Near-Infrared Organic Semiconductor Materials for Optoelectronic Technologies

The current success of organic semiconductor technology is mainly driven by the development of organic light-emitting diodes (OLED), which are now routinely employed in display technologies. In the last decade, however, organic photovoltaics (OPV), leveraging the impressive improvement in device efficiency and stability, have gradually moved from a lab curiosity to a niche market. Their recent success has coincided with the rapid development of organic semiconductor materials, both electron donors and electron acceptors, with absorption covering the UV-Vis-NIR part of the light spectrum.1 Through strategic design adopting different chemical building blocks, these new materials afforded high absorption with tuneable energetics into the NIR region of the electromagnetic spectrum.
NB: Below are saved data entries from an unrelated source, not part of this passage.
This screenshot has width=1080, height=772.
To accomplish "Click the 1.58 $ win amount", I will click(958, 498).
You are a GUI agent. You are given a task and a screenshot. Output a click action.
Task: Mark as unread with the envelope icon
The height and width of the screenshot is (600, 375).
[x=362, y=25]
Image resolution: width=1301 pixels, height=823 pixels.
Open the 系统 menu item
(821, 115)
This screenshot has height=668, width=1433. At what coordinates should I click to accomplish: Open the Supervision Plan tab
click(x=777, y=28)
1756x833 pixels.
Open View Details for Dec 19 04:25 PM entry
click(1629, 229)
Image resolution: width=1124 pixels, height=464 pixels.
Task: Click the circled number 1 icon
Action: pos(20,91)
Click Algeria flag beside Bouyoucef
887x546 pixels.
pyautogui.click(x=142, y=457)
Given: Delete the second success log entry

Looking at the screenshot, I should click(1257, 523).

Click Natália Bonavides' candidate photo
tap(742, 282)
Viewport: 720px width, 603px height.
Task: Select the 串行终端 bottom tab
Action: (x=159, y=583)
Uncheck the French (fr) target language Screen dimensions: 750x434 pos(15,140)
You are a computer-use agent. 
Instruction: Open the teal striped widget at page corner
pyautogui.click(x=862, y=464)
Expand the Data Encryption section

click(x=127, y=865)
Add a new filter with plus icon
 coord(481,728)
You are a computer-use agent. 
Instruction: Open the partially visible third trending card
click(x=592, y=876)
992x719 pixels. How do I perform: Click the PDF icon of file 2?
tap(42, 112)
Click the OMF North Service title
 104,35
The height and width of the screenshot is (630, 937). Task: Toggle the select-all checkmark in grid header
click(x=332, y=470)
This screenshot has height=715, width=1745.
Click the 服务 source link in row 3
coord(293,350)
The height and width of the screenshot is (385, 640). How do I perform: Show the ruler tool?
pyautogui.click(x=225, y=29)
This allowed the development of NIR organic photodetector (OPD), novel photoacoustic probes for bioimaging applications, and more recently enabled the development of quinoidal conjugated polymers with open-shell character with distinctive opto-electronic and magnetic properties.2,3 This synergistic project will build on the expertise of the Schroeder group at UCL in the synthesis of low bandgap organic semiconductors and the know-how of the Gasparini group at ICL in the fabrication and characterisation of high efficiency NIR OPD devices. The project will focus on the design and synthesis of the next generation of NIR absorbing organic semiconductors with an absorption band extending deep into the NIR (~ 1600 nm) and their initial incorporation into OPD devices for NIR photodetection. The aim of this project is (i) to develop and synthesise novel NIR absorbing organic semiconductors and (ii) to obtain OPD with photodetection in the NIR region and low dark current (Jd). The chemical design of organic semiconductors with relatively narrow and specific absorption spectra will allow OPDs to be explored for selective narrowband NIR photodetection, where effective-material choices for biomedical applications and process monitoring remain scarce.